(Stored items)
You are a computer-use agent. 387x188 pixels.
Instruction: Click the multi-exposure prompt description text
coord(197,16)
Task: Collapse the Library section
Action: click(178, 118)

# What the task asks
From the data above, extract every line in its exact form.

# Written solution
You are a computer-use agent. 387x188 pixels.
Instruction: Click the multi-exposure prompt description text
coord(197,16)
Task: Collapse the Library section
Action: click(178, 118)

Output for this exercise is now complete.